## PROBLEM
Each line from the one bearing "The image size is (498, 362)." through the last line of the entries below should be returned exactly, with pictures left out.

Entries taken from a collection
>>>

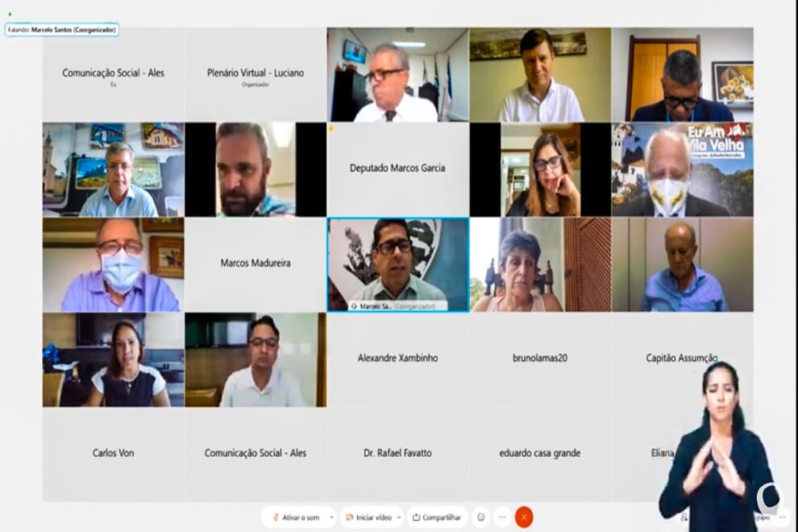The height and width of the screenshot is (532, 798).
Task: Open the participants icon at bottom right
Action: click(684, 517)
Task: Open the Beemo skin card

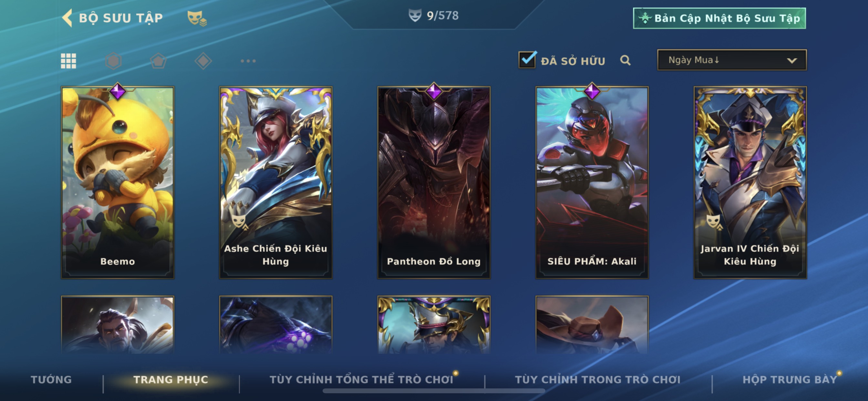Action: point(118,182)
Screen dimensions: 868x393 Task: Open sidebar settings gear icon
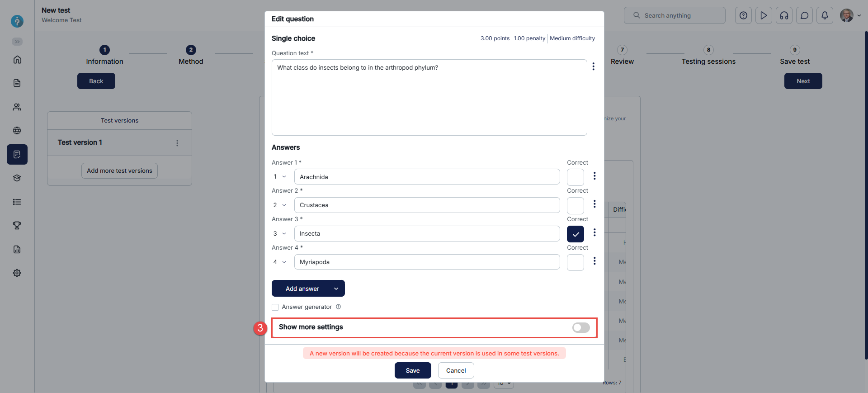point(17,273)
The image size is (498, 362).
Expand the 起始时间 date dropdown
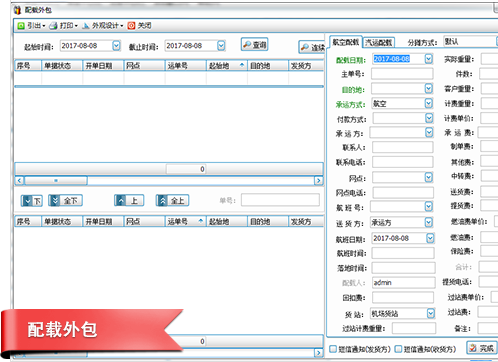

<<<

## COMPLETED TASK
The image size is (498, 362).
Expand the 起始时间 date dropdown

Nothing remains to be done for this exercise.